After finding "Task: Confirm import" in a line below, print that line and the rest of the lines exactly, leaving out all pictures.

Screenshot grounding data
★ ★ ★ ★
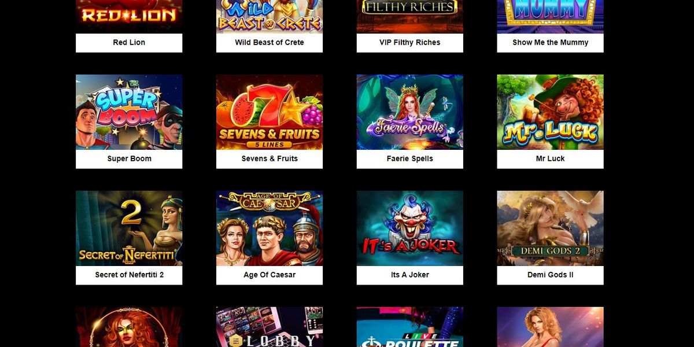
Task: Click the Red Lion game banner image
Action: [129, 17]
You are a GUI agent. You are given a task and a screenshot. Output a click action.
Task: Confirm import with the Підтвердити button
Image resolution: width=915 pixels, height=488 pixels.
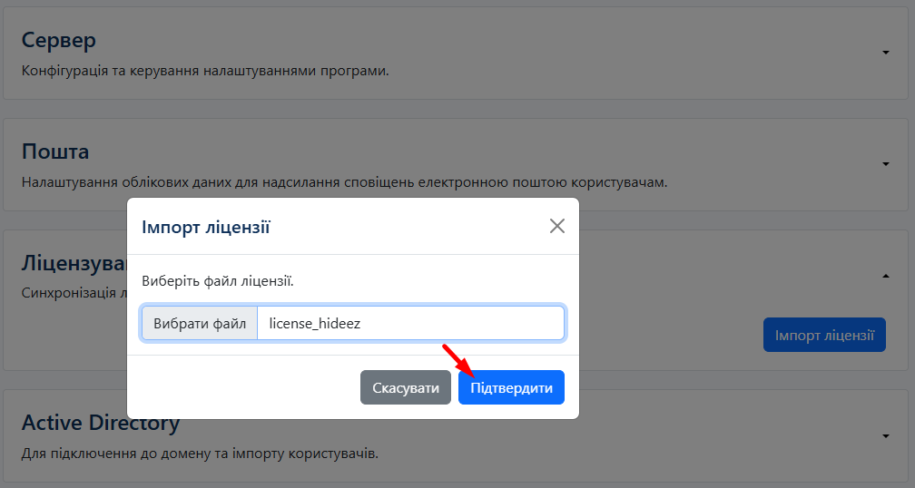click(x=511, y=387)
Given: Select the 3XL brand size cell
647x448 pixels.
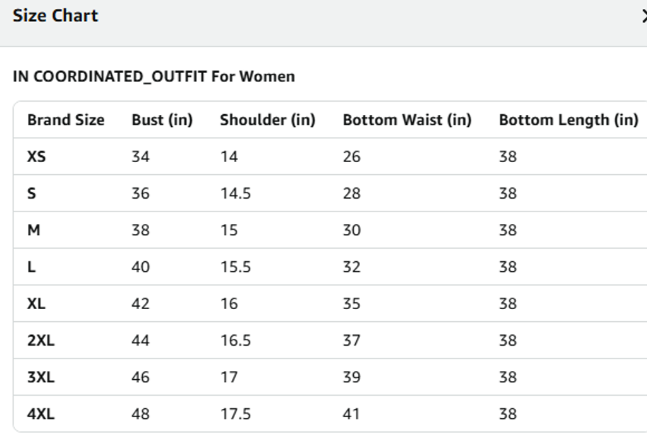Looking at the screenshot, I should (x=40, y=377).
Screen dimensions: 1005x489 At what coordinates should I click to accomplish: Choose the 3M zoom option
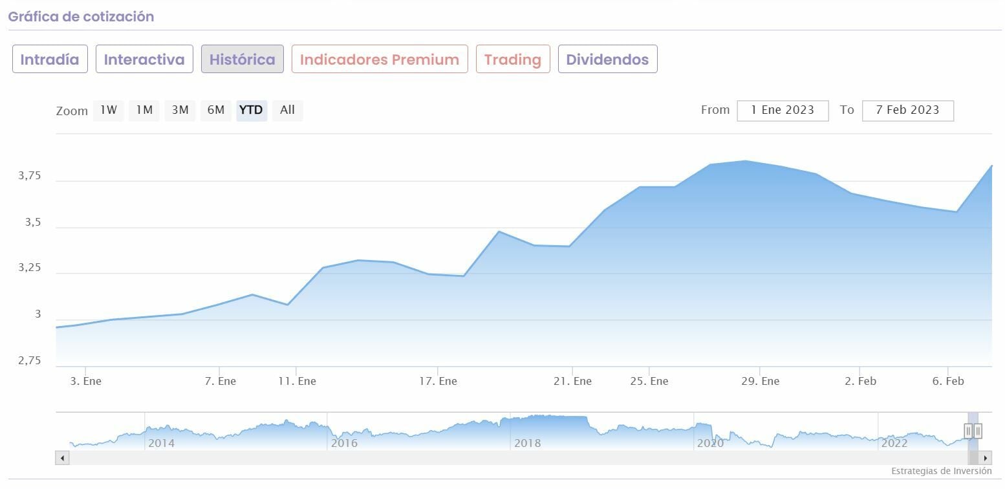[x=180, y=110]
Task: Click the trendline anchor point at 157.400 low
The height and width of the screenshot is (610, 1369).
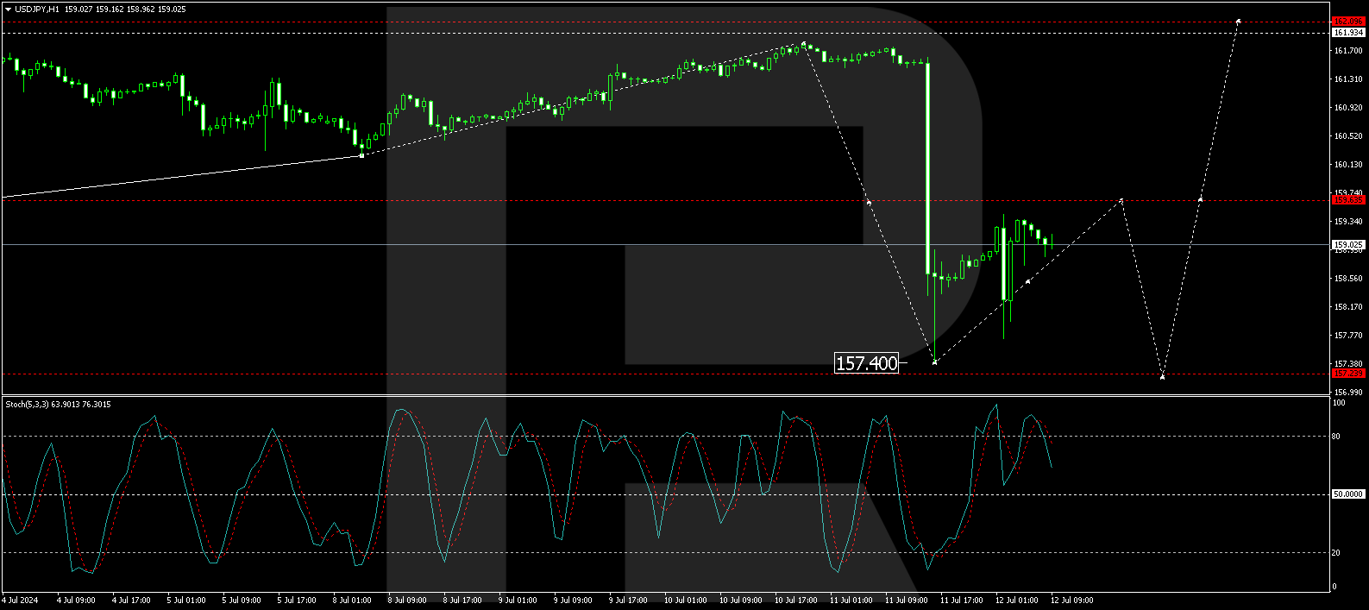Action: tap(934, 362)
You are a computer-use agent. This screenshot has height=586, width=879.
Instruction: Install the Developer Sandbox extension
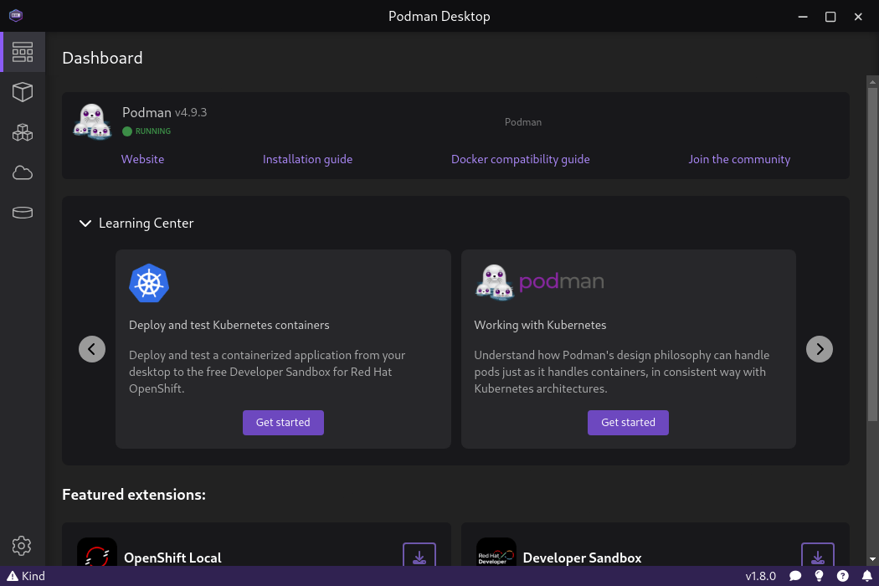click(x=818, y=556)
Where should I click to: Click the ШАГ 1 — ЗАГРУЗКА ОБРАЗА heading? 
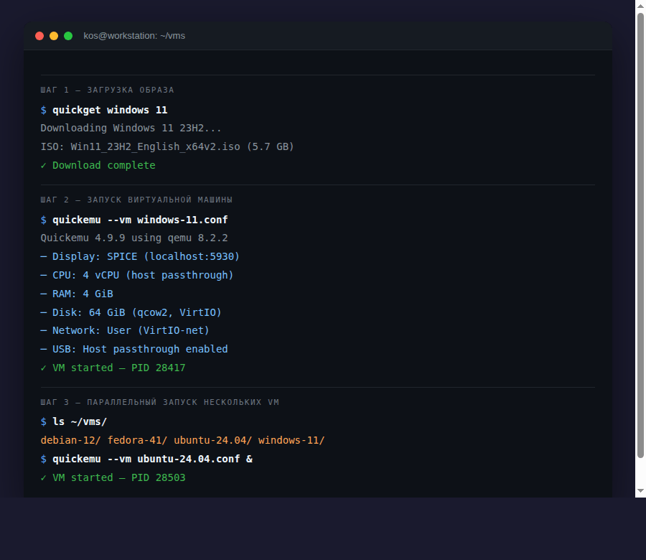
★ ★ ★ ★
= RESULT =
Task: Confirm import with the Підтвердити button
Image resolution: width=915 pixels, height=488 pixels.
click(x=511, y=387)
Given: Select the 3XL brand size cell
647x448 pixels.
Looking at the screenshot, I should (x=40, y=377).
Screen dimensions: 1005x489 At what coordinates should I click to accomplish: Choose the 3M zoom option
[x=180, y=110]
Task: Click the trendline anchor point at 157.400 low
The height and width of the screenshot is (610, 1369).
Action: tap(934, 362)
You are a computer-use agent. This screenshot has height=586, width=879.
Instruction: Install the Developer Sandbox extension
click(x=818, y=556)
Where should I click to: Click the ШАГ 1 — ЗАГРУЗКА ОБРАЗА heading? 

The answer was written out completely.